With many networking terms, the name is indeed the recipe, and that's very true of a repeater. A repeater's job is to repeat an electrical signal, the form that our data has taken to be sent across a cable. Remember, "it's all ones and zeros!"

The repeater takes an incoming signal and then generates a new, clean copy of that exact signal. This prevented maximum cable lengths from stopping transmissions, and also helped to wanrd off attenuation - the gradual weakeing of an electric signal as it travels.


Hub:

A hub is basically the same as a repeater, but the hub will have more ports. That's the only difference between the two. (Some hubs have greater capabilities than others, but a "basic" hub is simply a multiport repeater.)

Neither hubs nore repeaters have anything to do with the Data Link Layer of the OSI model, nor do they perform any switching at all.

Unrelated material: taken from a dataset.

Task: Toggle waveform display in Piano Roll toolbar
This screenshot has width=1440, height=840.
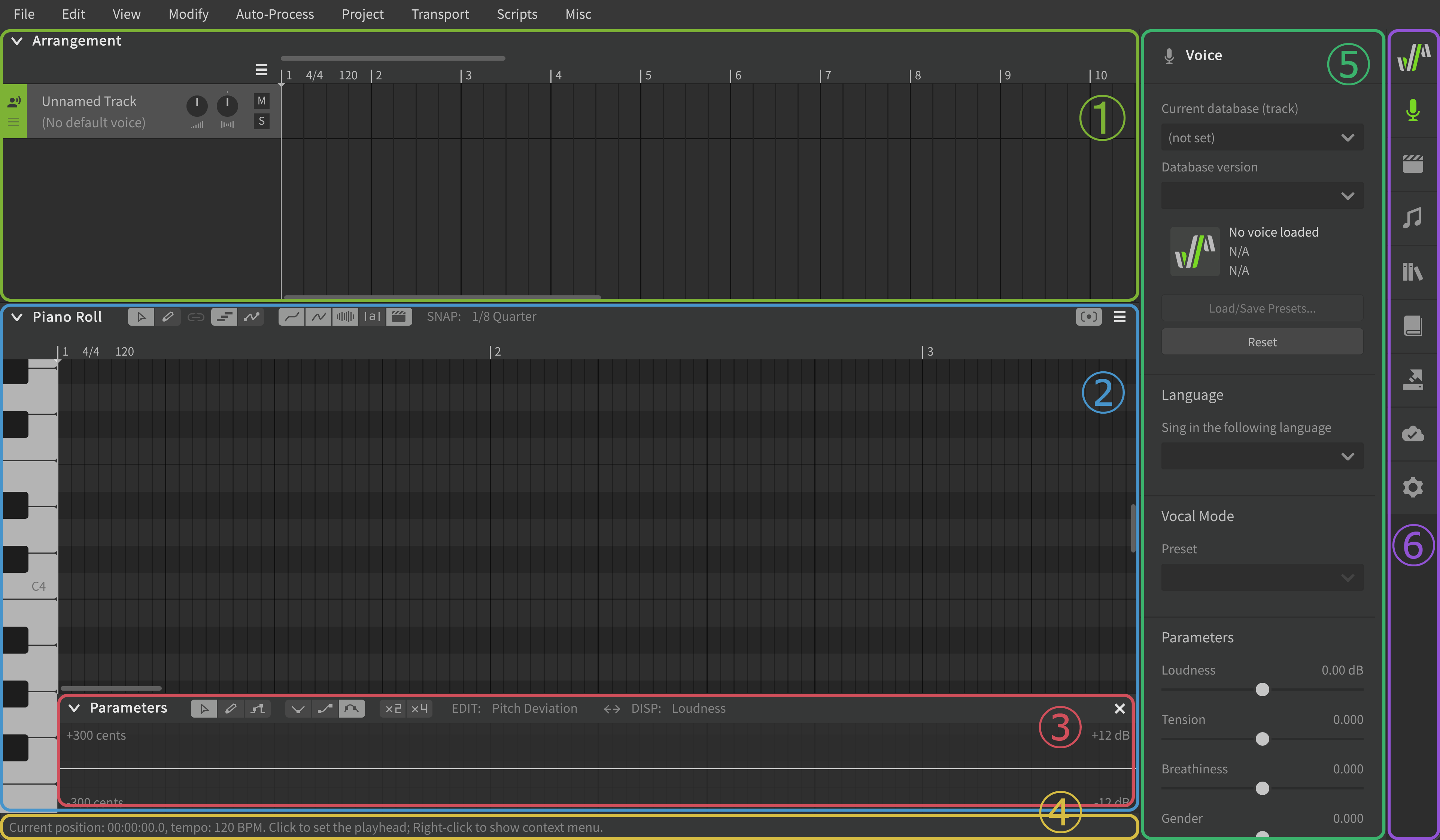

Hubs and repeaters are strictly Physical layer devices, and that's where the trouble comes in. For our next example, we'll consider a hub with four PCs connected to it.

To prevent this, a host on a shared Ethernet segment will use CSMA/CD (Carrie Sense Multiple Access with Collision Detection). To review, here's the CSMA/CD process:

 -  A host that wants to send data will first "listen to the wire", meaning that it checks the shared media to see if it's in use.
 -  If the media is in use, the host backs off for a few milliseconds before chcking again.
 -  If the media is not in use, the host sends the data.

If two PCs happen tos end data at the exact same time, the voltage on the wire will actually change, indicating to the hosts that there has been a data collision.

The two PCs that sent the data will generate a  "jan signal", which indicates to the other hosts on the shared media that they should not send data due to a collision.

Those two PCs both invoke a backoff timer, also in milliseconds. When each host's random timer expires, they will each begin the entire process again by listening to the wire. Since the backoff timer value is totally random, it's unlikely the two hosts will have the same problem again.


The above topology is never suggested as it eats up a lot of bandwidth. As each time each system broadcasts some message its highly unlikely that each system needs it, but they all get it.

Bridges:

The bridges were introduced to the networks so that we can make smaller collision domains that results in fewer collisions. Typically a bridge is placed between multiple repeaters and hubs More collision domains does not means that we will have more collisions but as we segment one single network into two there will be fewer collisions The network segments are like logical divisions in physical network.


Bridges do NOT help to lower the number of broadcasts. So we still have one big broadcast domain.